## PROMPT
What you return must match the records exactly, line for line.

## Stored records
----
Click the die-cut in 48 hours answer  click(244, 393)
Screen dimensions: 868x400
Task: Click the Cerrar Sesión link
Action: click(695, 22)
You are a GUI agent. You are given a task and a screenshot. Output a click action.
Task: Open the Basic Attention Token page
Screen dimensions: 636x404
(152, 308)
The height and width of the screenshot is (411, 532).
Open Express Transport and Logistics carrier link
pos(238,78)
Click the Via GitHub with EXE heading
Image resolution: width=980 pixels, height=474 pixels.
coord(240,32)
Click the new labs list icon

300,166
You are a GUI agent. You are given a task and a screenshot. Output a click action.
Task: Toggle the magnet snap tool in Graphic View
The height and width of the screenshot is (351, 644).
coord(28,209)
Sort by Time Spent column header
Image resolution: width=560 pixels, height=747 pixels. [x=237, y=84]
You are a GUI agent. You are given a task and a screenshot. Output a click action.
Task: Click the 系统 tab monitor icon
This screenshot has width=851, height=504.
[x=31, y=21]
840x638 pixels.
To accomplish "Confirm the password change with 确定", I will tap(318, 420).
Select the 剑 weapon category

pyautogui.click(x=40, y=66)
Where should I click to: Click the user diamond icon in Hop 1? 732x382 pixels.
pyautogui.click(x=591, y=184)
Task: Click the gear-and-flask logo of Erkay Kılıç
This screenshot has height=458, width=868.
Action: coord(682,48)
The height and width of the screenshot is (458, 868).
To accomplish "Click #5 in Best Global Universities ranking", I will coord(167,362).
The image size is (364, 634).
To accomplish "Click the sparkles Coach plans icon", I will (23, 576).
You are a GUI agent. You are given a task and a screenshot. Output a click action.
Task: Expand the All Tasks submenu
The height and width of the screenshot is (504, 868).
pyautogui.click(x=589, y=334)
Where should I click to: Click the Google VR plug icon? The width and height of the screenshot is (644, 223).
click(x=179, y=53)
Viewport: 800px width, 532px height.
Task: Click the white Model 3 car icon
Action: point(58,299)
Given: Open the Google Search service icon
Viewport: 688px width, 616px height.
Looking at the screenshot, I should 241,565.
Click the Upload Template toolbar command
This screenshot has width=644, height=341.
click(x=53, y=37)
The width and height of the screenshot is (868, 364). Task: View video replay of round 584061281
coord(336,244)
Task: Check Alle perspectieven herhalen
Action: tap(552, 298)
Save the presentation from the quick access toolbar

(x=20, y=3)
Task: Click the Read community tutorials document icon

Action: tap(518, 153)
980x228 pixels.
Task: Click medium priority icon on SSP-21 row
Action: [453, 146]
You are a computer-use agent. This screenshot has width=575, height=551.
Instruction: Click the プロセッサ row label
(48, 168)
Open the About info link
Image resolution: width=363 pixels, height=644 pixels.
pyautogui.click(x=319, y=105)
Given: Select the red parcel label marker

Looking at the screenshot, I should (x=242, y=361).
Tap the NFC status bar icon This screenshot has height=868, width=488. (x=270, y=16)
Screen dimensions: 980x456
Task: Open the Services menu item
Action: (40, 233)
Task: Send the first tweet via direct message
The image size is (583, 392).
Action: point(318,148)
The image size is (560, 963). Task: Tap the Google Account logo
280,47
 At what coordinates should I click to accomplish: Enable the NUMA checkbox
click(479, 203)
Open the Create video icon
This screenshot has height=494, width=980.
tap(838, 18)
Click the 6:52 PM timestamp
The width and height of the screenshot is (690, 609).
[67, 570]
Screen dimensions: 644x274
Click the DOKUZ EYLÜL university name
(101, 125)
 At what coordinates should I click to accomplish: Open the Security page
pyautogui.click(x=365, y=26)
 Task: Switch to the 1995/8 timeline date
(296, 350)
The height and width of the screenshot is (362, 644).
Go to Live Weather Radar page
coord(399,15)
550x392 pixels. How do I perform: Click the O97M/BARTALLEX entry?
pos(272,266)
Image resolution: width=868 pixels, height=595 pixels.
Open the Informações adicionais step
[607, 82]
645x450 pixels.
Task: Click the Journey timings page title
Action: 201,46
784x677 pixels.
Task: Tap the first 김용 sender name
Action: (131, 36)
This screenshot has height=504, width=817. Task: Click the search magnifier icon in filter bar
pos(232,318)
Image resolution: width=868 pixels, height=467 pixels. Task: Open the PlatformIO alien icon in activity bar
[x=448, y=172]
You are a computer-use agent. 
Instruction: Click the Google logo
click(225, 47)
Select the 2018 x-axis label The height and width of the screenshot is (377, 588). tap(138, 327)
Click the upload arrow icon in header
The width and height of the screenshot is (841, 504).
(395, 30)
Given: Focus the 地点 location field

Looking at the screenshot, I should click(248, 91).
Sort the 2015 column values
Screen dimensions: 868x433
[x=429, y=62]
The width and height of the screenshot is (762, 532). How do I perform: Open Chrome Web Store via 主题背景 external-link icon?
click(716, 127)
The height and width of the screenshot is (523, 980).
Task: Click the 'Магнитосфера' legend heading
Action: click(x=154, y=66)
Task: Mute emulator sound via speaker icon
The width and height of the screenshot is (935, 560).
----
## ANSWER TO THE PROBLEM
Click the die-cut in 48 hours answer  click(244, 393)
Screen dimensions: 868x400
Task: Click the Cerrar Sesión link
Action: click(695, 22)
You are a GUI agent. You are given a task and a screenshot. Output a click action.
Task: Open the Basic Attention Token page
Screen dimensions: 636x404
(152, 308)
The height and width of the screenshot is (411, 532).
Open Express Transport and Logistics carrier link
pos(238,78)
Click the Via GitHub with EXE heading
Image resolution: width=980 pixels, height=474 pixels.
coord(240,32)
Click the new labs list icon

300,166
You are a GUI agent. You are given a task and a screenshot. Output a click action.
Task: Toggle the magnet snap tool in Graphic View
The height and width of the screenshot is (351, 644).
coord(28,209)
Sort by Time Spent column header
Image resolution: width=560 pixels, height=747 pixels. [x=237, y=84]
You are a GUI agent. You are given a task and a screenshot. Output a click action.
Task: Click the 系统 tab monitor icon
This screenshot has width=851, height=504.
[x=31, y=21]
840x638 pixels.
To accomplish "Confirm the password change with 确定", I will tap(318, 420).
Select the 剑 weapon category

pyautogui.click(x=40, y=66)
Where should I click to: Click the user diamond icon in Hop 1? 732x382 pixels.
pyautogui.click(x=591, y=184)
Task: Click the gear-and-flask logo of Erkay Kılıç
This screenshot has height=458, width=868.
Action: coord(682,48)
The height and width of the screenshot is (458, 868).
To accomplish "Click #5 in Best Global Universities ranking", I will coord(167,362).
The image size is (364, 634).
To accomplish "Click the sparkles Coach plans icon", I will (23, 576).
You are a GUI agent. You are given a task and a screenshot. Output a click action.
Task: Expand the All Tasks submenu
The height and width of the screenshot is (504, 868).
pyautogui.click(x=589, y=334)
Where should I click to: Click the Google VR plug icon? The width and height of the screenshot is (644, 223).
click(x=179, y=53)
Viewport: 800px width, 532px height.
Task: Click the white Model 3 car icon
Action: point(58,299)
Given: Open the Google Search service icon
Viewport: 688px width, 616px height.
Looking at the screenshot, I should 241,565.
Click the Upload Template toolbar command
This screenshot has width=644, height=341.
click(x=53, y=37)
The width and height of the screenshot is (868, 364). Task: View video replay of round 584061281
coord(336,244)
Task: Check Alle perspectieven herhalen
Action: tap(552, 298)
Save the presentation from the quick access toolbar

(x=20, y=3)
Task: Click the Read community tutorials document icon

Action: tap(518, 153)
980x228 pixels.
Task: Click medium priority icon on SSP-21 row
Action: [453, 146]
You are a computer-use agent. This screenshot has width=575, height=551.
Instruction: Click the プロセッサ row label
(48, 168)
Open the About info link
Image resolution: width=363 pixels, height=644 pixels.
pyautogui.click(x=319, y=105)
Given: Select the red parcel label marker

Looking at the screenshot, I should (x=242, y=361).
Tap the NFC status bar icon This screenshot has height=868, width=488. (x=270, y=16)
Screen dimensions: 980x456
Task: Open the Services menu item
Action: (40, 233)
Task: Send the first tweet via direct message
The image size is (583, 392).
Action: point(318,148)
The image size is (560, 963). Task: Tap the Google Account logo
280,47
 At what coordinates should I click to accomplish: Enable the NUMA checkbox
click(479, 203)
Open the Create video icon
This screenshot has height=494, width=980.
tap(838, 18)
Click the 6:52 PM timestamp
The width and height of the screenshot is (690, 609).
[67, 570]
Screen dimensions: 644x274
Click the DOKUZ EYLÜL university name
(101, 125)
 At what coordinates should I click to accomplish: Open the Security page
pyautogui.click(x=365, y=26)
 Task: Switch to the 1995/8 timeline date
(296, 350)
The height and width of the screenshot is (362, 644).
Go to Live Weather Radar page
coord(399,15)
550x392 pixels. How do I perform: Click the O97M/BARTALLEX entry?
pos(272,266)
Image resolution: width=868 pixels, height=595 pixels.
Open the Informações adicionais step
[607, 82]
645x450 pixels.
Task: Click the Journey timings page title
Action: 201,46
784x677 pixels.
Task: Tap the first 김용 sender name
Action: (131, 36)
This screenshot has height=504, width=817. Task: Click the search magnifier icon in filter bar
pos(232,318)
Image resolution: width=868 pixels, height=467 pixels. Task: Open the PlatformIO alien icon in activity bar
[x=448, y=172]
You are a computer-use agent. 
Instruction: Click the Google logo
click(225, 47)
Select the 2018 x-axis label The height and width of the screenshot is (377, 588). tap(138, 327)
Click the upload arrow icon in header
The width and height of the screenshot is (841, 504).
(395, 30)
Given: Focus the 地点 location field

Looking at the screenshot, I should click(248, 91).
Sort the 2015 column values
Screen dimensions: 868x433
[x=429, y=62]
The width and height of the screenshot is (762, 532). How do I perform: Open Chrome Web Store via 主题背景 external-link icon?
click(716, 127)
The height and width of the screenshot is (523, 980).
Task: Click the 'Магнитосфера' legend heading
Action: click(x=154, y=66)
Task: Mute emulator sound via speaker icon
The width and height of the screenshot is (935, 560).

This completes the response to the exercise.